§ **WORK TO COMPLETE**: Copy out the lines of the records word for word, beginning with the line that contains "Describe the element at coordinates (1787, 880)" and continuing through the line that contains "center [190, 42].", including both of those lines.

Records from a data source:
▼

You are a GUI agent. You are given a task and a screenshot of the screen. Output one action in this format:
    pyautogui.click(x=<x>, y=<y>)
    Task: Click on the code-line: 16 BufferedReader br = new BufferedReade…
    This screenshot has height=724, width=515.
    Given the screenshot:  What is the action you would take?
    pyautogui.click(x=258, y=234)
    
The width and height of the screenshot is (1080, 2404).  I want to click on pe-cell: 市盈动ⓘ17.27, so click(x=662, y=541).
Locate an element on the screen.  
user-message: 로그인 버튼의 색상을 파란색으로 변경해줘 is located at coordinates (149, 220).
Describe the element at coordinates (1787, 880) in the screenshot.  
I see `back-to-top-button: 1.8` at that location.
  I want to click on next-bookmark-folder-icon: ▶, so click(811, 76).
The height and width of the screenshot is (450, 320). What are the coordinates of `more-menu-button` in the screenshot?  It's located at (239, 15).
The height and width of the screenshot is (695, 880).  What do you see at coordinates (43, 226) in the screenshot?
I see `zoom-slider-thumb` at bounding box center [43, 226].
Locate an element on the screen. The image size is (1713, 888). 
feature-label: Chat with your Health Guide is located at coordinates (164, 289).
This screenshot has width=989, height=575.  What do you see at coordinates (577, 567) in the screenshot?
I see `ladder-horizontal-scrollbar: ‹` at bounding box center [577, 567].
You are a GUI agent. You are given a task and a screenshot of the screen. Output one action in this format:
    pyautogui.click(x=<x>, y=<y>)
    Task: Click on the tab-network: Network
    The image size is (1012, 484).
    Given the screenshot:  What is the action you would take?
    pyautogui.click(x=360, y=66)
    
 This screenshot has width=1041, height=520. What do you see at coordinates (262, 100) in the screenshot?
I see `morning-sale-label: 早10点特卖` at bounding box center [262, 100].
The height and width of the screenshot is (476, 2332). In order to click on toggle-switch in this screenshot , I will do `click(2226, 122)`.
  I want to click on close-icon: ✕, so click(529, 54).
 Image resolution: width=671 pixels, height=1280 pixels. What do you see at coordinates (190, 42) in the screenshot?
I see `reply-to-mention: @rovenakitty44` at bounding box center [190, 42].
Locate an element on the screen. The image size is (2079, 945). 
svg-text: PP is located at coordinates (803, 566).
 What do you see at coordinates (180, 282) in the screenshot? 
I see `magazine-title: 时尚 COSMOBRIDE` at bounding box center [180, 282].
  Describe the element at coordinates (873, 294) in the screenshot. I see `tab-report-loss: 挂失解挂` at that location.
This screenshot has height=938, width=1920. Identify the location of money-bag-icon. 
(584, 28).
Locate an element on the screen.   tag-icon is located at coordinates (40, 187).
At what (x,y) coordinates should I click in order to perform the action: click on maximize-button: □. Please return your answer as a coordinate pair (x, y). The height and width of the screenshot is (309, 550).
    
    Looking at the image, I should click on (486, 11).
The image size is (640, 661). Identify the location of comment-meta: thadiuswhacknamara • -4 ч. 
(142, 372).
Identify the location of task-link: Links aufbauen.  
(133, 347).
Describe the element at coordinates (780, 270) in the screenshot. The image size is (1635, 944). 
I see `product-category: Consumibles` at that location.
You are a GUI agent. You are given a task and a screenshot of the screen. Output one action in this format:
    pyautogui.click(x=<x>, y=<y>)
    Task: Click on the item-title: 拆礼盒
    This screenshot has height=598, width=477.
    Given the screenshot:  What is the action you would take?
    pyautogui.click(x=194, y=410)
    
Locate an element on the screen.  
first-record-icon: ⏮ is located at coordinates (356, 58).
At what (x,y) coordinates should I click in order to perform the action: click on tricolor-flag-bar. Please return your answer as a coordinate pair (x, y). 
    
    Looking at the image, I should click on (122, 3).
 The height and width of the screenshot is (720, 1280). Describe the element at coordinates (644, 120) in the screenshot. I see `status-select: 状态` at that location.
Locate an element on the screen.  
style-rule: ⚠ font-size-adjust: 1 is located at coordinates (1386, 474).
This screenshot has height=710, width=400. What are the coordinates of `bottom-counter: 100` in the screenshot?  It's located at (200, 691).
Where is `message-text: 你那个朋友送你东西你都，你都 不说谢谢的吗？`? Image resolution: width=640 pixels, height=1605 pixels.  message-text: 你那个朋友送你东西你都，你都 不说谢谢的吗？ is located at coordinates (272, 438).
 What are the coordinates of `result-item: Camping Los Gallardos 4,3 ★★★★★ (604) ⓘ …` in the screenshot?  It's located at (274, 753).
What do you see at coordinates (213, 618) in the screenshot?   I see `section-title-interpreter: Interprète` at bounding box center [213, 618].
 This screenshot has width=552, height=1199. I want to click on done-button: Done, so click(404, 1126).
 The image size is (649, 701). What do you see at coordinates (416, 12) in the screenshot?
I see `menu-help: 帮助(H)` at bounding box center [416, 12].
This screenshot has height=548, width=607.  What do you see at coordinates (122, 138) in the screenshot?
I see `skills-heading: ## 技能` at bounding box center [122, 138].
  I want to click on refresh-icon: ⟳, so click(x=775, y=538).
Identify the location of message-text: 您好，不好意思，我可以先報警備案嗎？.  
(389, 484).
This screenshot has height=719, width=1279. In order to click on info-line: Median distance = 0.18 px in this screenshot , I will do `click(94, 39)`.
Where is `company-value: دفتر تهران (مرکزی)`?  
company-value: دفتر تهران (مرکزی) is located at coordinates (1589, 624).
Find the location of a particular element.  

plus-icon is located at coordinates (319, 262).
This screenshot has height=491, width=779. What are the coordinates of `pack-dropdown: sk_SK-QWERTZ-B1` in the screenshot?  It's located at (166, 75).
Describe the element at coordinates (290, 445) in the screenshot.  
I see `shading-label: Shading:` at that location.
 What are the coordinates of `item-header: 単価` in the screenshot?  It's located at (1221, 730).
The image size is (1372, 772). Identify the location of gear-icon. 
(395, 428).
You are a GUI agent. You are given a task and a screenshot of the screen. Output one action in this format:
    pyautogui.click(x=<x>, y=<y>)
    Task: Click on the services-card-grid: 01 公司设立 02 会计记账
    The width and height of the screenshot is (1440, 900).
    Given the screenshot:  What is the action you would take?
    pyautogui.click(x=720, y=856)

▲

§ **OUTPUT OF THE TASK**:
Describe the element at coordinates (1787, 880) in the screenshot.  
I see `back-to-top-button: 1.8` at that location.
  I want to click on next-bookmark-folder-icon: ▶, so click(811, 76).
The height and width of the screenshot is (450, 320). What are the coordinates of `more-menu-button` in the screenshot?  It's located at (239, 15).
The height and width of the screenshot is (695, 880).  What do you see at coordinates (43, 226) in the screenshot?
I see `zoom-slider-thumb` at bounding box center [43, 226].
Locate an element on the screen. The image size is (1713, 888). 
feature-label: Chat with your Health Guide is located at coordinates (164, 289).
This screenshot has width=989, height=575.  What do you see at coordinates (577, 567) in the screenshot?
I see `ladder-horizontal-scrollbar: ‹` at bounding box center [577, 567].
You are a GUI agent. You are given a task and a screenshot of the screen. Output one action in this format:
    pyautogui.click(x=<x>, y=<y>)
    Task: Click on the tab-network: Network
    The image size is (1012, 484).
    Given the screenshot:  What is the action you would take?
    pyautogui.click(x=360, y=66)
    
 This screenshot has width=1041, height=520. What do you see at coordinates (262, 100) in the screenshot?
I see `morning-sale-label: 早10点特卖` at bounding box center [262, 100].
The height and width of the screenshot is (476, 2332). In order to click on toggle-switch in this screenshot , I will do `click(2226, 122)`.
  I want to click on close-icon: ✕, so click(529, 54).
 Image resolution: width=671 pixels, height=1280 pixels. What do you see at coordinates (190, 42) in the screenshot?
I see `reply-to-mention: @rovenakitty44` at bounding box center [190, 42].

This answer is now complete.